Reklama

Kurt Russell żywiołów się nie boi

Kurt Russell gra jedną z głównych ról w nowym filmie Petera Berga "Żywioł. Deepwater Horizon", który na ekrany polskich kin wejdzie 30 września.

Kurt Russell gra jedną z głównych ról w nowym filmie Petera Berga "Żywioł. Deepwater Horizon", który na ekrany polskich kin wejdzie 30 września.
Kurt Russell w scenie z filmu "Żywioł. Deepwater Horizon" /materiały prasowe

Pierwsze kroki przed kamerą stawiał, mając zaledwie 10 lat w serialach i filmach Disneya. Wystąpił u boku samego Elvisa Presleya w musicalu przygodowym "Co się wydarzyło na Targach Światowych". Kilka lat później za rolę... króla rock’n’rolla w filmie "Elvis" Johna Carpentera został nominowany do nagrody Emmy. Ale to dopiero "Ucieczka z Nowego Jorku" otworzyła mu wrota do wielkiej kariery.

Wieloletnia współpraca z Carpenterem się opłaciła. Produkcje "Coś" czy "Wielka draka w chińskiej dzielnicy" były prawdziwymi hitami. Pod koniec lat 80. jego kariera zeszła na dalszy plan, na szczęście nie na długo. Parafrazując jego bohatera Wyatta Earpa z "Tombstone", Kurt Russell powrócił, a za nim kroczy piekło pełne niezwykle ekscytujących filmowych ról.

○ ○ ○ ○ ○

Polecenie 1:
Odpowiedz na podstawie tekstu o Kurcie Russellu:
(a) Ile lat miał Kurt Russell, gdy po raz pierwszy stanął przed kamerą?
(b) Za jaką rolę otrzymał nominację do nagrody Emmy?
(c) Kiedy film „Żywioł. Deepwater Horizon” wejdzie do polskich kin?
Polecenie 2: Kontynuuj tekst o Kurcie Russellu, dopisując dalszy ciąg po jego ostatnim zdaniu.

○ ○ ○ ○ ○

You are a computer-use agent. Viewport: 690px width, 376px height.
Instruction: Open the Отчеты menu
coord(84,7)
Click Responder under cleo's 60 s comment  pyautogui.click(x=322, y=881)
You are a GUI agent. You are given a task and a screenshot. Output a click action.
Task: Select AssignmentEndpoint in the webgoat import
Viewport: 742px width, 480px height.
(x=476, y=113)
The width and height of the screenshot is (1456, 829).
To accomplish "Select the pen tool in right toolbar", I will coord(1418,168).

○ ○ ○ ○ ○

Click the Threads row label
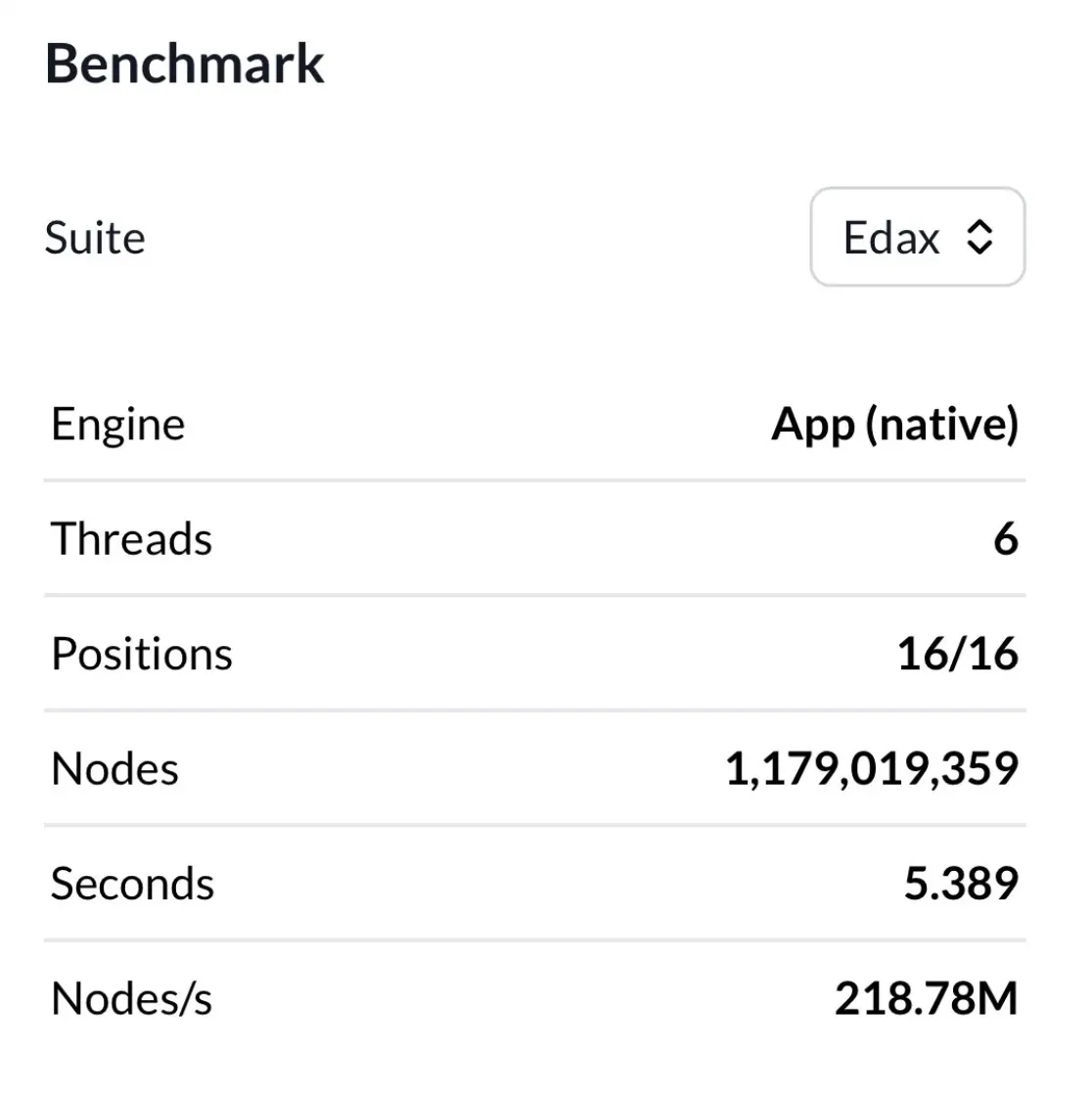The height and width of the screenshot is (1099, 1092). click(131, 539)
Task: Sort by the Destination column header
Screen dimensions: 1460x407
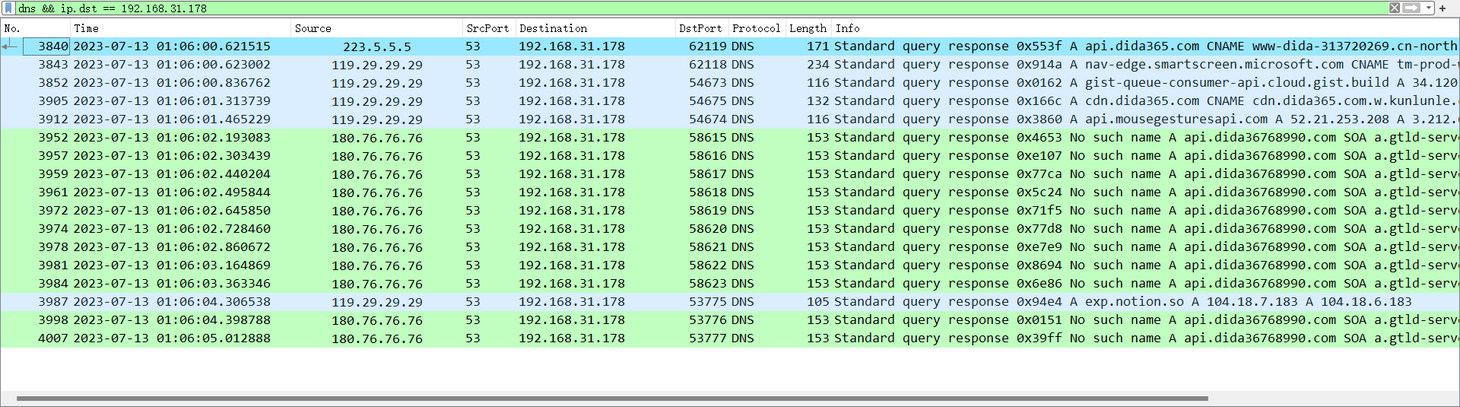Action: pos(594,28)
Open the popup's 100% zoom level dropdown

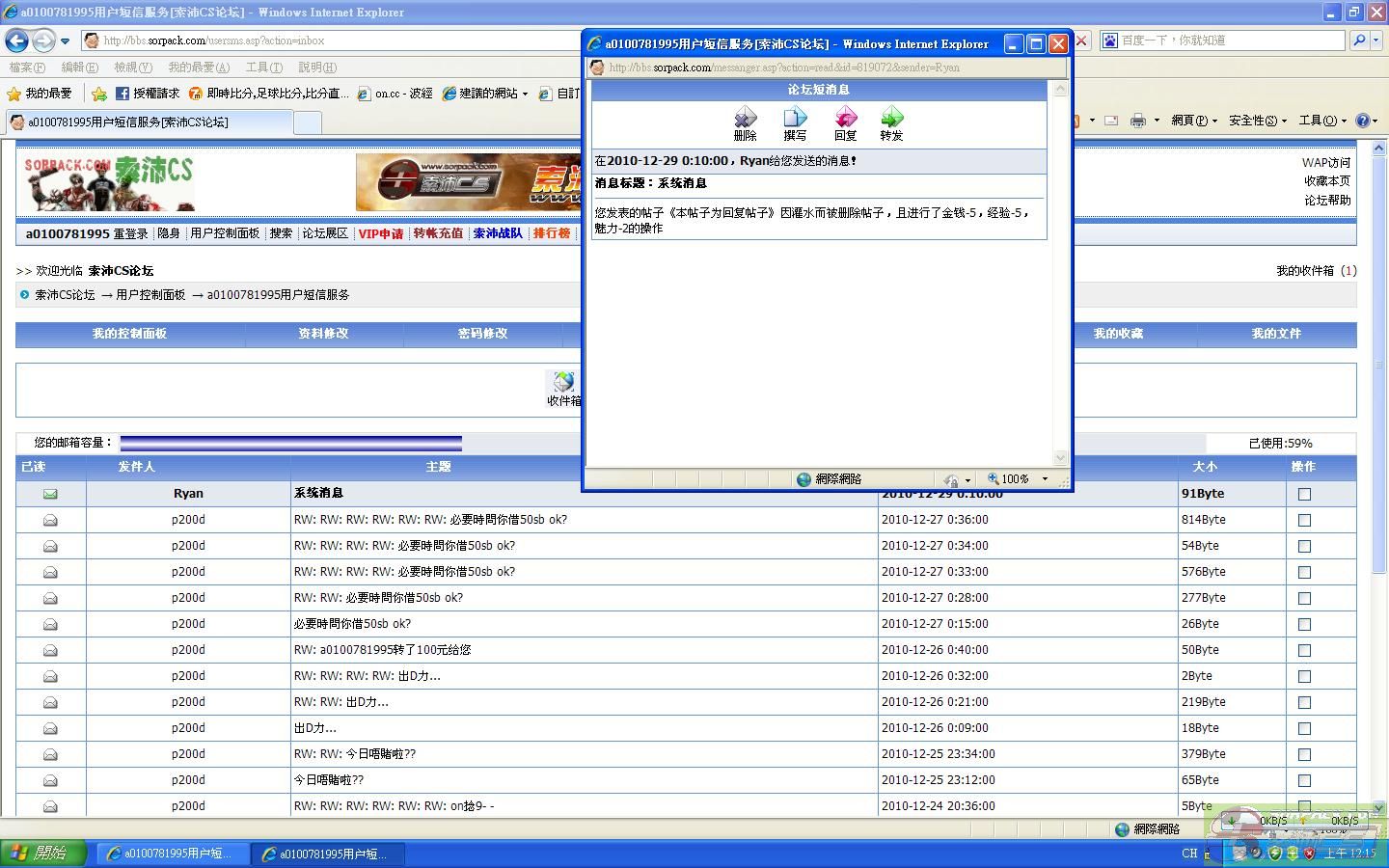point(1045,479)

○ ○ ○ ○ ○

Wynik zadania 1:
(a) Miał zaledwie 10 lat.
(b) Za rolę Elvisa Presleya, króla rock’n’rolla, w filmie „Elvis” Johna Carpentera.
(c) 30 września.

Wynik zadania 2:
Reklama

W filmie Petera Berga aktor wciela się w postać Jimmy'ego Harrella, który pełnił na Deepwater Horizon funkcję tzw. OIM (Offshore Installation Manager), czyli starszego kierownika odpowiedzialnego za zdrowie i bezpieczeństwo całej ekipy pracującej w danym momencie na platformie.

Russell podkreśla, że Harrell był szanowany przez całą ekipę Deepwater Horizon, którą osobiście uważał za swoją rodzinę. Aktora zafascynował także wątek ludzi postawionych w skrajnych sytuacjach i zmuszonych do podejmowania trudnych decyzji. "Człowiek uświadamia sobie, że to niezwykle niebezpieczny świat, tym bardziej, jeśli komuś zdarzy podjąć się złą decyzję. Na pracownikach takich jak Jimmy ciąży ogromna odpowiedzialność, żeby dokonywali dobrych wyborów" - opowiada Russell. "Nie mówimy przecież o zero-jedynkowych sytuacjach, tylko autentycznie trudnych dylematach, co może stać się przez lata sporym brzemieniem" - dodaje aktor.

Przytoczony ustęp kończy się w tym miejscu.